──────── MATERIAL SUPPLIED ────────

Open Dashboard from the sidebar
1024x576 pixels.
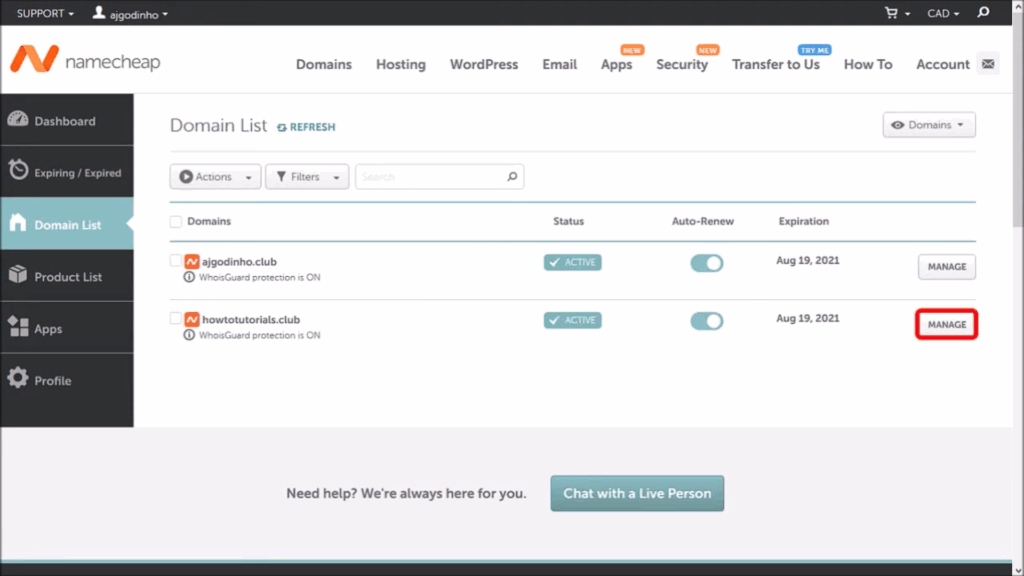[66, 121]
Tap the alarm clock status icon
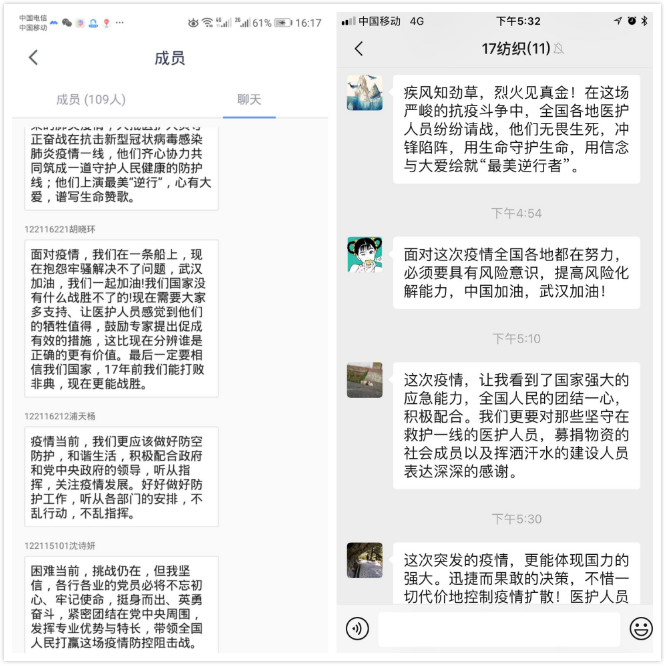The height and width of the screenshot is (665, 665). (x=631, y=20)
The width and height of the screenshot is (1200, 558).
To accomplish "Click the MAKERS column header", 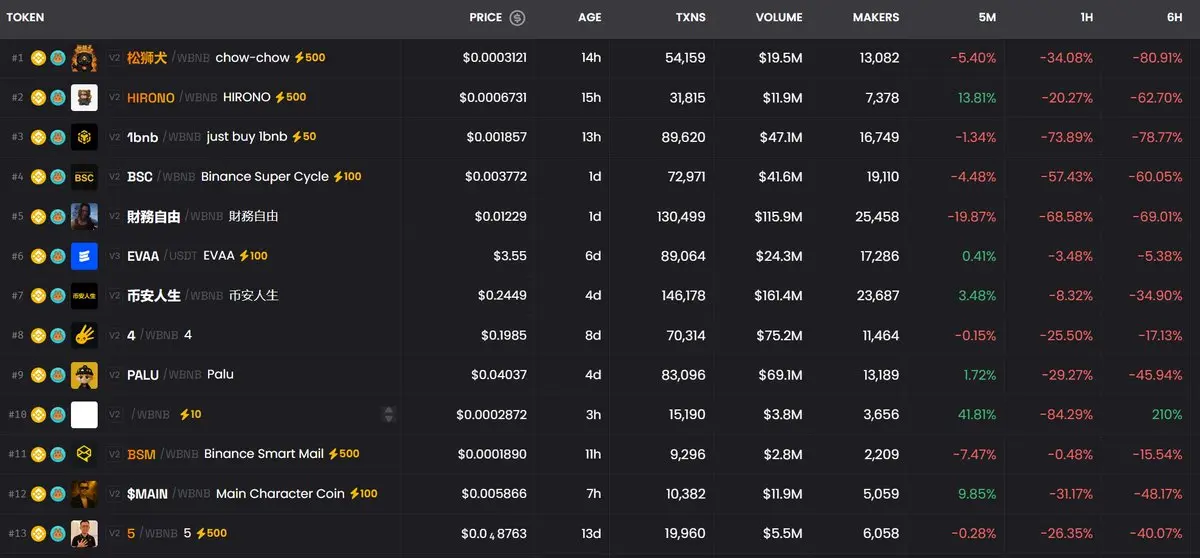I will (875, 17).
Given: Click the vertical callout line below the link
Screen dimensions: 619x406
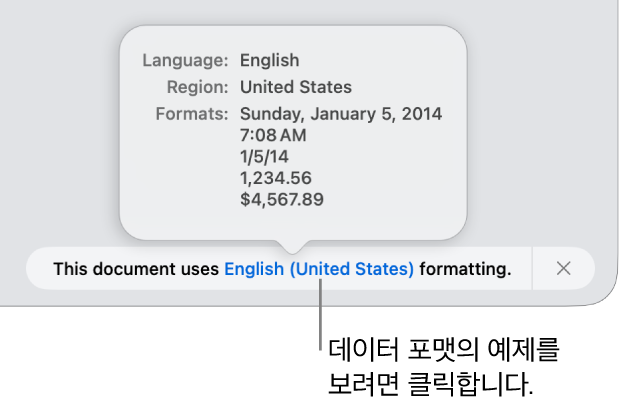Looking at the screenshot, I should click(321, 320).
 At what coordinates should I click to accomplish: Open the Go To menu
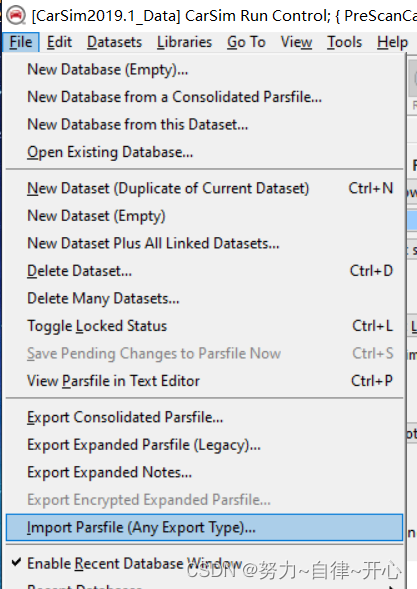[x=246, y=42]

────────
──────── MATERIAL SUPPLIED ────────

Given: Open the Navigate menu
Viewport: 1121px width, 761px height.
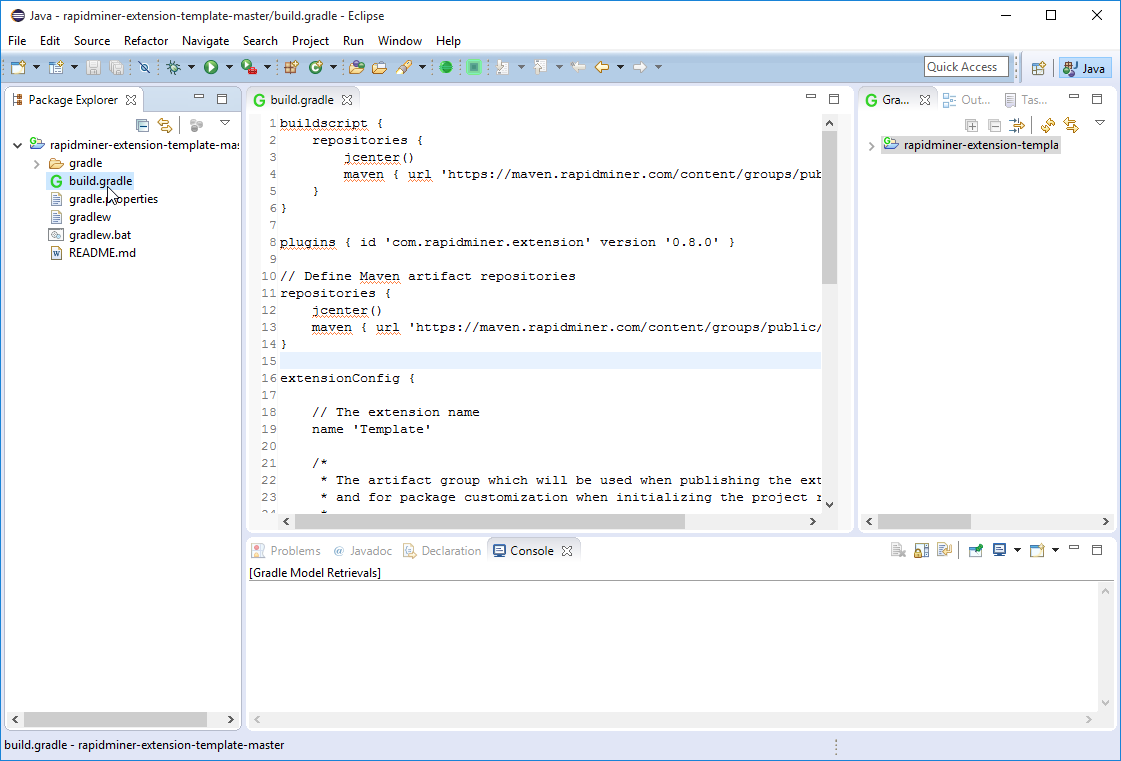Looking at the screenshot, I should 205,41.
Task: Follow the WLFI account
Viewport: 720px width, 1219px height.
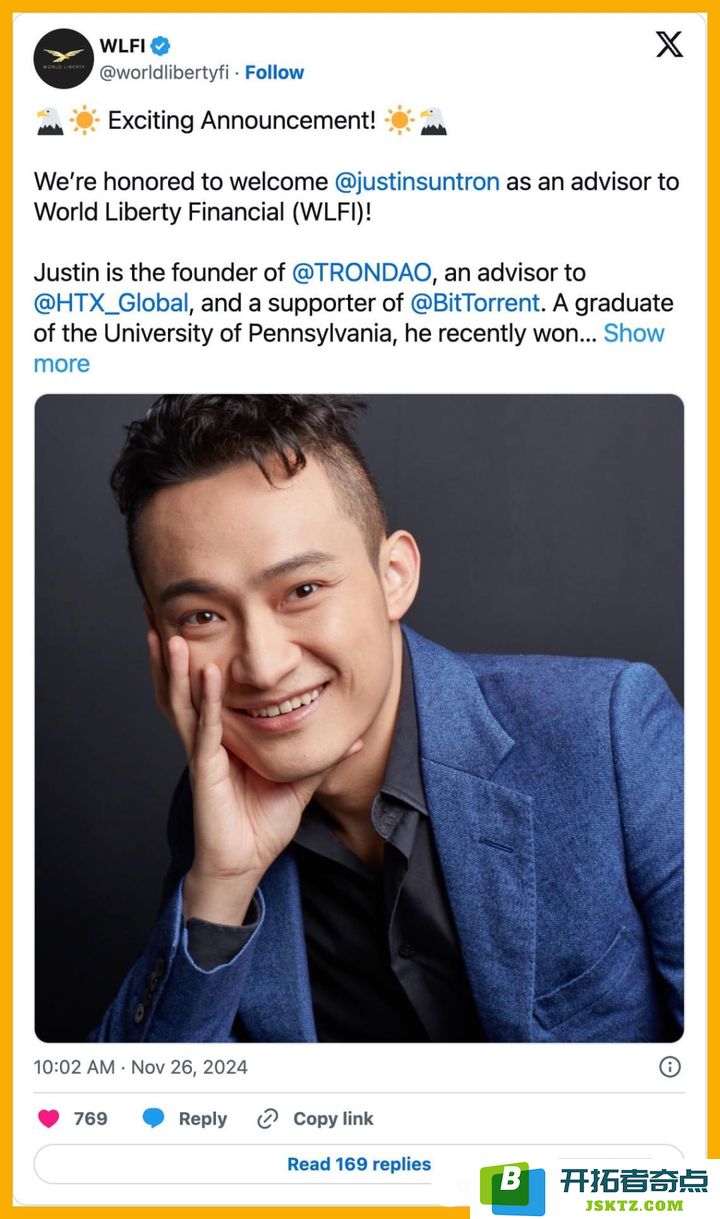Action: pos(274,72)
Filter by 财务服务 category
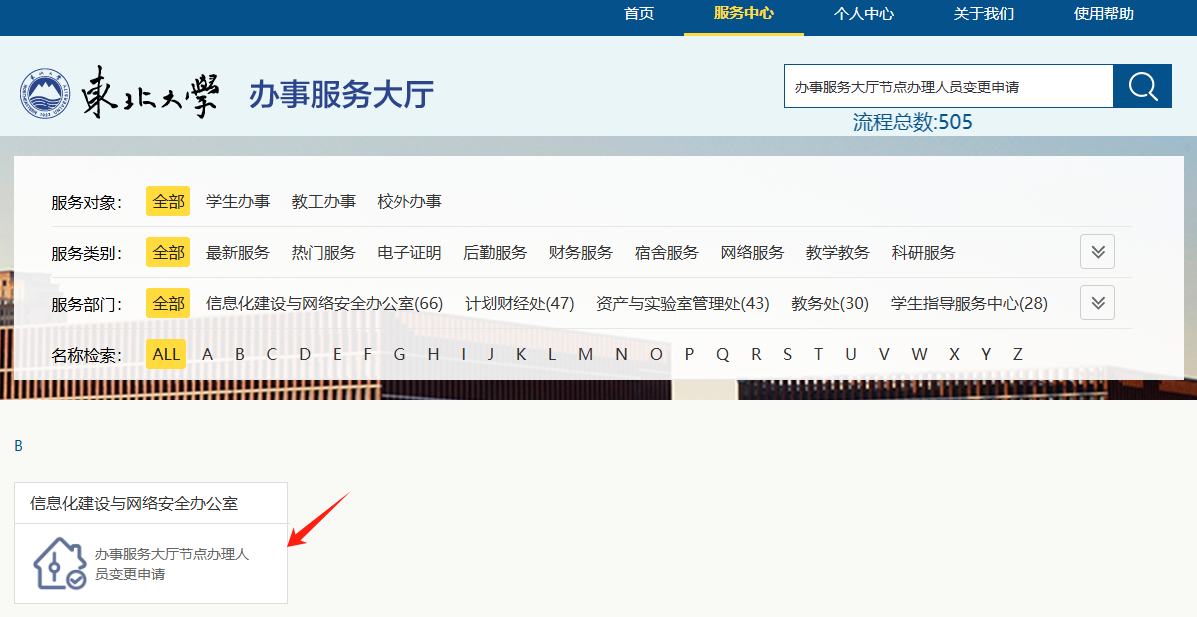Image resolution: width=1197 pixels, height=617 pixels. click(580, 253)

────────
──────── MATERIAL SUPPLIED ────────

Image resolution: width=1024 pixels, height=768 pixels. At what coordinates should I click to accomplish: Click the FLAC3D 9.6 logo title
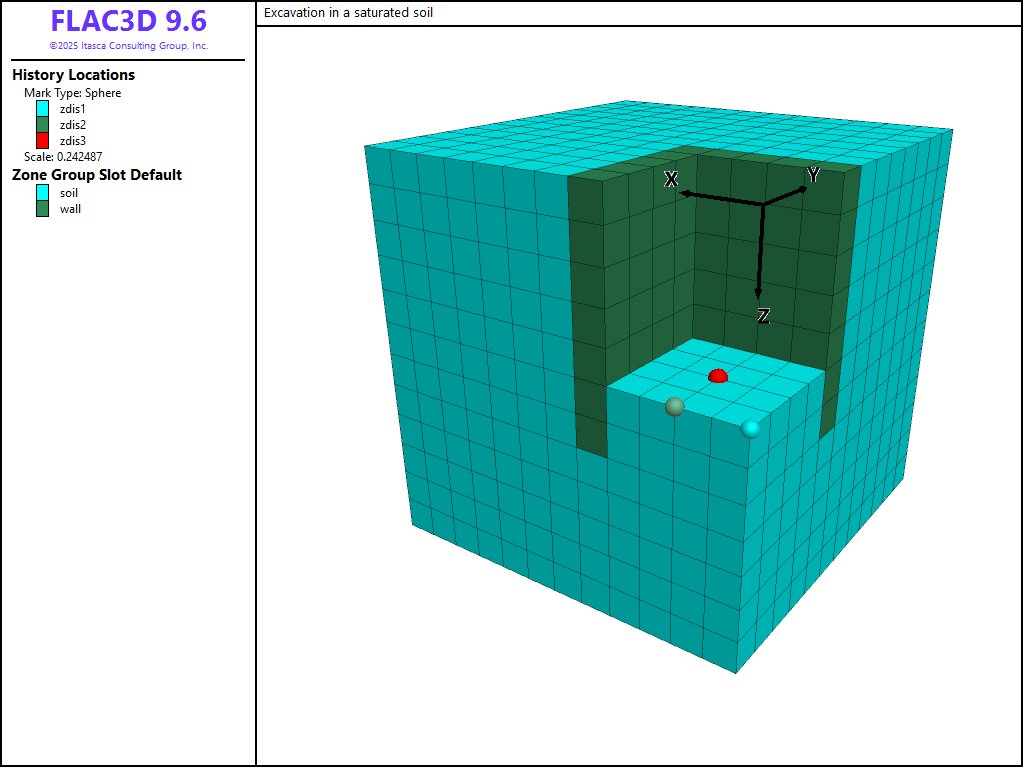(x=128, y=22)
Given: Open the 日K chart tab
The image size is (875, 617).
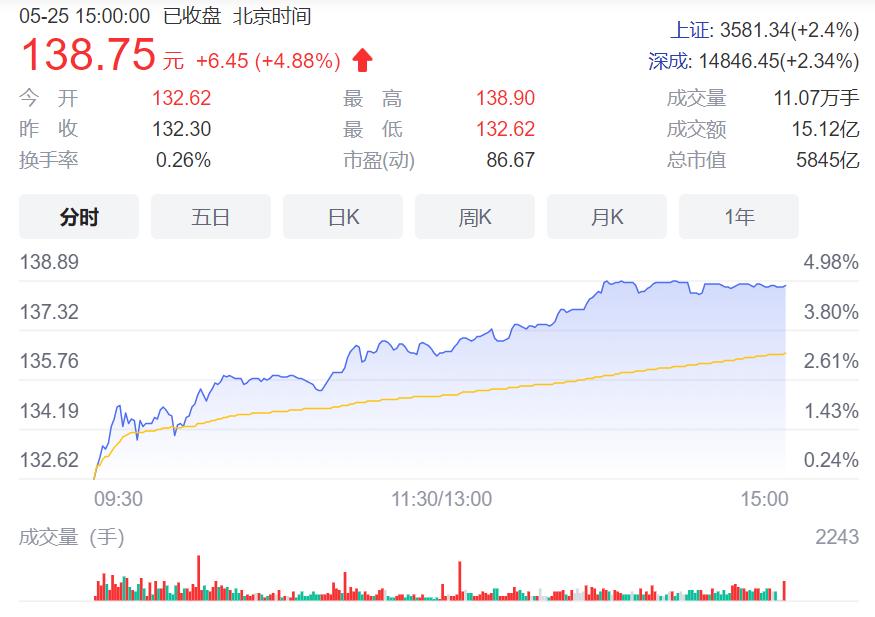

────────

Using the records above, write out exactly the lines between the one holding "Given: Open the 日K chart tab" and the one holding "The image size is (875, 617).", inclusive; leave everything else out.

> REPLY
Given: Open the 日K chart tab
The image size is (875, 617).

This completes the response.